Rubrik KOMMENTARE


doppelstab“ 8. Januar 1974 – Vorschläge zum Stehenlassen der alten St. Albanbrücke in Basel kurz vor deren Abbruch

 

Die St. Albanbrücke vor dem Abbruch

Von Felix Feigenwinter

 

"Warum wenn schon kein Geld vorhanden, wollen Sie diese Brücke abreissen? Diese Unkosten könnten eingespart werden. Machen Sie doch eine Oase für die Anwohner, eine Grünfläche mit Rasen, Sträuchern, Kinderspielplätzen und Tennisplätzen“, so schrieb ein anteilnehmender Regio-Bewohner aus dem basellandschaftlichen Oberwil dem Vorsteher des baselstädtischen Baudepartementes, Max Wullschleger. Des Oberwiler Briefschreibers schmeichelnder Vorschlag: Die zu rettende Brücke möge künftig „Max Wullschleger-Erholungsbrücke“ heissen.
 

Der mit solchen unbequemen Vorschuss-Lorbeeren bedachte Departementsvorsteher antwortete ebenso schnell wie unmissverständlich: Seine Vorstellungen über die mögliche Gestaltung dieser ihrer Funktion als Verkehrsträger enthobenen Brücke würden sich mit den Realitäten nicht vereinbaren, gab er dem Mann aus Oberwil zu verstehen. Max Wullschleger nannte als Hauptgründe: Die ins Auge gefasste Erweiterung des Solitude-Parks am Kleinbasler Ufer sowie die Absicht der GGG, am Grossbasler Ufer eine neuzeitliche Überbauung zu verwirklichen.

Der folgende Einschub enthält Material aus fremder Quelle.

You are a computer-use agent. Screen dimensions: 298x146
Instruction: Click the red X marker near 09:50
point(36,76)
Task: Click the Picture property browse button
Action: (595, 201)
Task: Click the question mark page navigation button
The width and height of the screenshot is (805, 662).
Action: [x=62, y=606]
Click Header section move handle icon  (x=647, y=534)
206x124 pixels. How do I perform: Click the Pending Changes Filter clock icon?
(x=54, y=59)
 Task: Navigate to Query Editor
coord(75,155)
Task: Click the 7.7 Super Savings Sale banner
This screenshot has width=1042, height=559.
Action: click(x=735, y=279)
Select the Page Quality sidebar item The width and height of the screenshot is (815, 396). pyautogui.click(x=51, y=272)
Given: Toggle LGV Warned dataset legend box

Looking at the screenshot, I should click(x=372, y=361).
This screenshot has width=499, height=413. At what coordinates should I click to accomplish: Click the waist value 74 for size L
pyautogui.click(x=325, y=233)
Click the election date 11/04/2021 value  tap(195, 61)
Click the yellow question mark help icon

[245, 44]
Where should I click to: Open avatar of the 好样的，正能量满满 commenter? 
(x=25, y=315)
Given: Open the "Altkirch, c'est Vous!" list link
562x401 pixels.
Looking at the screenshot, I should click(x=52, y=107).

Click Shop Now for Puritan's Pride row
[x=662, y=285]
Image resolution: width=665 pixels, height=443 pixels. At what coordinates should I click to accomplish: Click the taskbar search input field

Die gleichen Argumente gegen das Stehenlassen der „Zitterbrücke“ hatte man an einer Presseorientierung des Baudepartementes zu hören bekommen. Zwar waren nicht alle der Anwesenden sofort bereit, sich mit den offiziellen Erklärungen zufriedenzugeben. Zu sehr roch es nach bequemer Verschwendung, ein einmal konzipiertes städtebauliches Projekt trotz veränderten Voraussetzungen „durchzubüffeln“. Müssen nicht auch anderswo grosszügige Ideen dem schmalen Staatsbudget geopfert werden? Und warum sollten eine moderne Überbauung einerseits und ein unter einem autofreien Brückenkopf durchführender Spazierweg andererseits nicht ideal mit einer „Erholungs- und Spielbrücke“ koordiniert werden können?
 

Derartige Vorstellungen wurden aber im Keime erstickt durch den Hinweis aus den kompetenten Reihen des Baudepartementes, die Tragfähigkeit der „Zitterbrücke“ sei äusserst beschränkt: Pro Quadratmeter dürfe sie mit nicht mehr als mit 300 Kilo belastet werden. Das Anpflanzen von Sträuchern oder Bäumen komme nicht in Frage, höchstens eine mit Maierysli sei denkbar, wurde den verdutzten Laien überlegen-lächelnd versichert. Nicht zuletzt dieses Argument von Fachleuten war's, das auch mir als ursprünglichem Gegner eines Abbruchs den Wind aus den Segeln des Widerstands genommen hatte.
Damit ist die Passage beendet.